Tree Preservation, Our African Rain Tree and a New Public Park

Updated October 21, 2012

Environmental preservation is a major consideration in developing Marina Lofts. Cymbal Development is undertaking a massive tree preservation campaign that will expertly preserve and relocate 75 trees that are currently onsite, including the historic African Rain Tree.

Together with our architect, Bjarke Ingels, we attempted to have the tree come out from within the parking structure, but we feared that the construction and concrete around the tree would shorten its life span. We then sought to preserve and relocate the tree along the Riverfront for the community to enjoy but a concerned neighbor pointed out that our buildings behind it might prevent it from receiving adequate sunlight. We commissioned a shadow study and showed it to the Chief Arborist at Fairchild Tropical Gardens, who is advising us on our massive tree preservation efforts, and he questioned whether our African Rain Tree would receive enough sunlight to thrive at that location. We asked him to advise the best location to ensure the Rain Tree’s survival, and he pointed to the corner of the community on SW 5th Street and SW 3rd Avenue where our building design extended. After examining the Rain Tree over a dozen times, spending hours with his air knife removing sand and dirt from the roots of the Rain Tree, and measuring viable locations where our African Rain Tree could thrive, he stated that that location provided ample space for the tree, and that no existing structure would shade it.
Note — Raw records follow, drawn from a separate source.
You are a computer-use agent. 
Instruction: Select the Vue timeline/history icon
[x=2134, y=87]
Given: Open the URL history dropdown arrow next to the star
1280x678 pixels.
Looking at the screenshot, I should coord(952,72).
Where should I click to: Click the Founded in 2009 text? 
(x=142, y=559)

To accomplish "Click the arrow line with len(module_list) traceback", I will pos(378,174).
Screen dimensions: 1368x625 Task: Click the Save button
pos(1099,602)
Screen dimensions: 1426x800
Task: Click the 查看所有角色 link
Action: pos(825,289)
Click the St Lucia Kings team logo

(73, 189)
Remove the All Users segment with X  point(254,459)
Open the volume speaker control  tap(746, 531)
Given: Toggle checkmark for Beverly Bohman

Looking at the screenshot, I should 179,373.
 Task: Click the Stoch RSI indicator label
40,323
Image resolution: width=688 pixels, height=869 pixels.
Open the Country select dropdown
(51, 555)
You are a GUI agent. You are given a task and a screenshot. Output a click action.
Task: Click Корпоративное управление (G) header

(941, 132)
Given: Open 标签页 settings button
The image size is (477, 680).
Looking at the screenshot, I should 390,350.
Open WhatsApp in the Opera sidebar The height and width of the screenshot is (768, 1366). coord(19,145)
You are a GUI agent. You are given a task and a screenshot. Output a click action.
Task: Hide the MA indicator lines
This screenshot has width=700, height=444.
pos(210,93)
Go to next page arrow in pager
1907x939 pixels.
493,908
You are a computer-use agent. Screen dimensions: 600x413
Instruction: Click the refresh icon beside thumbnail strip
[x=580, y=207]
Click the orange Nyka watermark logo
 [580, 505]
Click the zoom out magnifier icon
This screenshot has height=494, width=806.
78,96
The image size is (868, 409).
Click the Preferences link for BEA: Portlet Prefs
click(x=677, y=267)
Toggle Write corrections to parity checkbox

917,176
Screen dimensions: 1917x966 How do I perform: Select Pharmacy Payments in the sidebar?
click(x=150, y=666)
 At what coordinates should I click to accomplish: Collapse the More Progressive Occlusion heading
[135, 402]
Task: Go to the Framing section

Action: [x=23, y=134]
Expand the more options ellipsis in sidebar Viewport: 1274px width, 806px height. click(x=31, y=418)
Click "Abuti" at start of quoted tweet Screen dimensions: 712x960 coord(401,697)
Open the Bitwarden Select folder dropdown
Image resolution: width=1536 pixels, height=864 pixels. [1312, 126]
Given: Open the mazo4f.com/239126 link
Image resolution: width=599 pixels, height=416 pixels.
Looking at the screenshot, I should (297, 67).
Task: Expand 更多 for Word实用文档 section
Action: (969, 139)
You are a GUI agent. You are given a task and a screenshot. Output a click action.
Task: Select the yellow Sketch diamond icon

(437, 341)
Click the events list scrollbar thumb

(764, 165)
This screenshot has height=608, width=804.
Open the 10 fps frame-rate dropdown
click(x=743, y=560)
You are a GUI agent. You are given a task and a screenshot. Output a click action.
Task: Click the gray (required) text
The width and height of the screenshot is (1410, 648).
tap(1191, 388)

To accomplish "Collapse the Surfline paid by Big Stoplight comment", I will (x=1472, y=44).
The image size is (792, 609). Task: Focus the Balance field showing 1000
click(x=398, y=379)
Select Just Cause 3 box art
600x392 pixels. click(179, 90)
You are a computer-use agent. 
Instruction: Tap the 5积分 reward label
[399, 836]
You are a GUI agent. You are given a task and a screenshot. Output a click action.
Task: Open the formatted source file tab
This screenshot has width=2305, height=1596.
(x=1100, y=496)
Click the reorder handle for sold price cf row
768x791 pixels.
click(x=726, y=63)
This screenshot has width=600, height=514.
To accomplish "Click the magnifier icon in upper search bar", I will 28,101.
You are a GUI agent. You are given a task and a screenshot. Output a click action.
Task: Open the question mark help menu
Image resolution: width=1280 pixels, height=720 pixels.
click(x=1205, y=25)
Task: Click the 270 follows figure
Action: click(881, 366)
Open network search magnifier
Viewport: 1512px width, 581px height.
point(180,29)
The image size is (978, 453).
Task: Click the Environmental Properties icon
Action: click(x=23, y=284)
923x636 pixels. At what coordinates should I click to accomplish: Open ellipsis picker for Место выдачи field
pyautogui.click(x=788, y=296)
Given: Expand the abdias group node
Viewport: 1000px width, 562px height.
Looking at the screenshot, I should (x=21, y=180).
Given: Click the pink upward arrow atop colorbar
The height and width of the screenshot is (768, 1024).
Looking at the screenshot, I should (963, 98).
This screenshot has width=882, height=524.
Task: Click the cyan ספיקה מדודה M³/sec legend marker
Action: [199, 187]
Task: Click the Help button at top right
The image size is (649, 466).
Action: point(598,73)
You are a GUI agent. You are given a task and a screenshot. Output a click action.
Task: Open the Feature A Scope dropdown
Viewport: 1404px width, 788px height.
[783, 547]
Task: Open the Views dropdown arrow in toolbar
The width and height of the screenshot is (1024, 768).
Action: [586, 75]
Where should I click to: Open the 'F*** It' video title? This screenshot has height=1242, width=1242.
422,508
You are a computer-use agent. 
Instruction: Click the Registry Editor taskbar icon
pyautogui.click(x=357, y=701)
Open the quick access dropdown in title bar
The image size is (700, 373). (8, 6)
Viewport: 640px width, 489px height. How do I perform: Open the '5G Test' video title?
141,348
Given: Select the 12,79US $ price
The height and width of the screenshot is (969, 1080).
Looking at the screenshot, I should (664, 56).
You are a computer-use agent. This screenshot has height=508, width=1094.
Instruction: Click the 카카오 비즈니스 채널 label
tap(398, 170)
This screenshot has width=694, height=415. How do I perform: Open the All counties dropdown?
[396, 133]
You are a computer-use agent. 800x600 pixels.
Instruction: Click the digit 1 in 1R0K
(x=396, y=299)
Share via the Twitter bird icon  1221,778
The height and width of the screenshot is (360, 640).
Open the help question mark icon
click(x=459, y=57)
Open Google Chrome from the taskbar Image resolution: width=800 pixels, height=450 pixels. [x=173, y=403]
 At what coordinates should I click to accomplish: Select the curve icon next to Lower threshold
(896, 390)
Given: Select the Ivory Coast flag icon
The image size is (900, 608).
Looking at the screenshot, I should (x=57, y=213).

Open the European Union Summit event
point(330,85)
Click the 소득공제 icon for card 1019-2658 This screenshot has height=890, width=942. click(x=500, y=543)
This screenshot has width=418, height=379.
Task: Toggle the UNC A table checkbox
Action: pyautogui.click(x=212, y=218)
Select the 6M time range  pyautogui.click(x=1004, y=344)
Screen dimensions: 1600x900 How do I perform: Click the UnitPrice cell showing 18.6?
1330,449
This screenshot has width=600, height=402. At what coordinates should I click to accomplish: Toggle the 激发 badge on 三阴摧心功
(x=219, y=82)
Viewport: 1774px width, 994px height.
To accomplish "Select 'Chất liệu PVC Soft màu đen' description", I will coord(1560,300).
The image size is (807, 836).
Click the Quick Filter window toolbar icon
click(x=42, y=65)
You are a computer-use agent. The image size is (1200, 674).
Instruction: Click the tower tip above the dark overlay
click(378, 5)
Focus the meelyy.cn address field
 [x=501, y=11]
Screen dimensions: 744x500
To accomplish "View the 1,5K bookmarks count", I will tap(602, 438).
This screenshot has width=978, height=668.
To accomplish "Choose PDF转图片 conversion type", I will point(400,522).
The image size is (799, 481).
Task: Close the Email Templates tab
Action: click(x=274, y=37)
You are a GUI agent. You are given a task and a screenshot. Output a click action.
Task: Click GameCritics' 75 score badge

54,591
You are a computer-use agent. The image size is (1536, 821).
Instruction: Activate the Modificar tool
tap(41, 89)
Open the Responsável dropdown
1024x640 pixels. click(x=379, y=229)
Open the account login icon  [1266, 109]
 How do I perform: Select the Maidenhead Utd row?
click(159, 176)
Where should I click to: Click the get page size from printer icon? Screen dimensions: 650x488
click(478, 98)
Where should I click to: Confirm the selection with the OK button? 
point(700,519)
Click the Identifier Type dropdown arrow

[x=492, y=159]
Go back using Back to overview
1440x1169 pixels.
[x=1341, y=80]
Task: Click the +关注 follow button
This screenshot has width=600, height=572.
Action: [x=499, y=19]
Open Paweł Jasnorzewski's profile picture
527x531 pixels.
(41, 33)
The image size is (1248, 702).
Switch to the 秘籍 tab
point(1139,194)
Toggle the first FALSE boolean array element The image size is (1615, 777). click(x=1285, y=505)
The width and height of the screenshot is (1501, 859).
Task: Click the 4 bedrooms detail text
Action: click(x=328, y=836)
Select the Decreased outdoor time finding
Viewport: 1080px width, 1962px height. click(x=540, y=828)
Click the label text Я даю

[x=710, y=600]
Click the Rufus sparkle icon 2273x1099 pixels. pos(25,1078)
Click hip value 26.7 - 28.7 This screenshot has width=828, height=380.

We immediately embarked upon the significant task of redesigning Marina Lofts, eliminating 35% of our phase 3 development to create Rain Tree Park where our African Rain Tree will flourish.

Understanding the significance of preserving and relocating the Rain Tree, Cymbal Development is hiring the leading tree removal and preservation company in the country – Environmental Design, to preserve and relocate the Rain Tree. Environmental Design has over 100 years of giant tree moving expertise, has preserved hundreds of trees greater in size than the Rain Tree over the last decade, and has done so with a 98% success rate.

Environmental Design is the same team responsible for moving and preserving the Pear Tree that miraculously survived the Sept. 11 terror attack – dubbed the Survivor – that is now a blossoming tree four times its size in 2001. We are similarly committed to our African Rain Tree.

The other 74 trees will also be preserved. Those trees that will not be relocated on site will be donated to the City of Fort Lauderdale for the community’s enjoyment.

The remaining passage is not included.